Aerolíneas

Nuevo intento de American Airlines y Qantas para formar una ‘joint venture’.

American Airlines y Qantas Airways han presentado una nueva solicitud ante el Departamento de Transportes de los Estados Unidos (DOT, en sus siglas en inglés) para formar un negocio conjunto que les permita aumentar la oferta de vuelos entre Norteamérica, Australia y Nueva Zelanda, combinando horarios y con ingresos combinados, publicó EuropaPress.

Las dos compañías señalan que esta alianza estimularía de forma “significativa” la demanda de nuevos viajes: hasta 180.000 asientos entre los Estados Unidos, Australia y Nueva Zelanda al año.

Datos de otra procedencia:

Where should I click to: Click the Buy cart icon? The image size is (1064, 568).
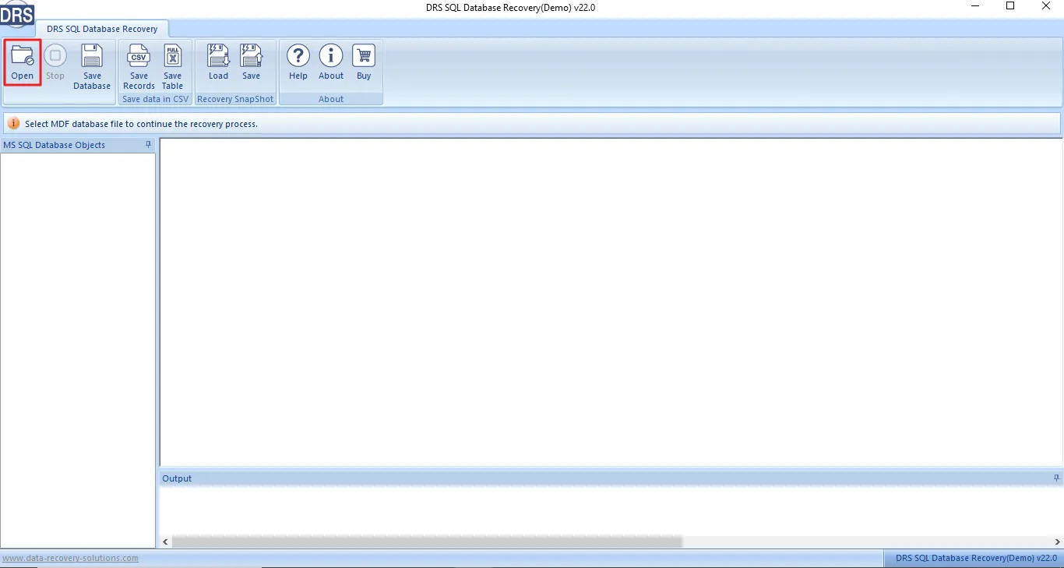tap(364, 62)
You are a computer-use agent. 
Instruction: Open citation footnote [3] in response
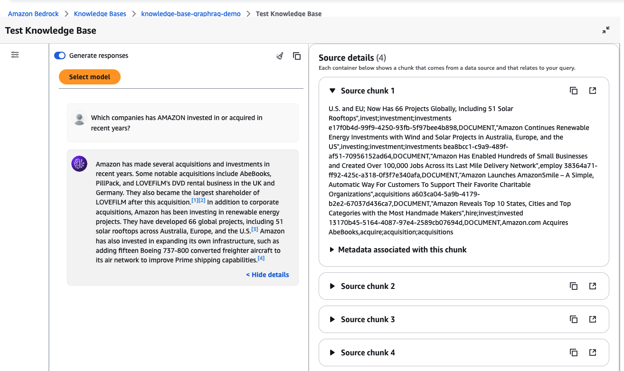[255, 230]
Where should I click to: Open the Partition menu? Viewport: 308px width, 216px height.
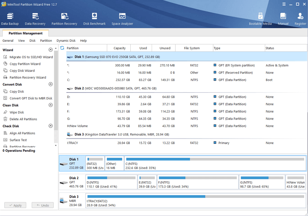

American y Qantas advierte de que no tendrán otra opción que reducir aún más el código compartido en sus redes si esta vez no logran ‘luz verde’ a una operación que en su día sí logró el visto bueno de los reguladores de Australia y Nueva Zelanda antes de que fuera rechazada por los Estados Unidos.

Las aerolíneas esperan que ahora las autoridades miren “más favorablemente” el proyecto, ya que el presidente Donald Trump ha prometido impulsar la industria de Estados Unidos a través de una regulación más ligera y un enfoque más abierto para la aplicación de la ley antimonopolio.

“El negocio conjunto propuesto mejorará significativamente el servicio, estimulará la demanda y desbloqueará más de 300 millones de dólares (245 millones de euros) anuales en beneficios para el consumidor que no se pueden lograr a través de ninguna otra forma de cooperación”, dijo Qantas en un comunicado emitido este martes.

Qantas señala que un rechazo podría resultar en que la aerolínea reduzca sus frecuencias con el país o incluso cancele su servicio entre Sídney y Dallas, mientras que American puede reducir aún más los servicios entre Los Ángeles y las ciudades de Sídney y Auckland.

American Airlines y Qantas actualmente dependen de acuerdos de código compartido para hacer que esas rutas sean económicamente viables. Si se aprueba el acuerdo de colaboración las dos empresas podrían ofrecer más vuelos, incluso a las ciudades a las que actualmente no prestan servicios, según han argumentado las compañías.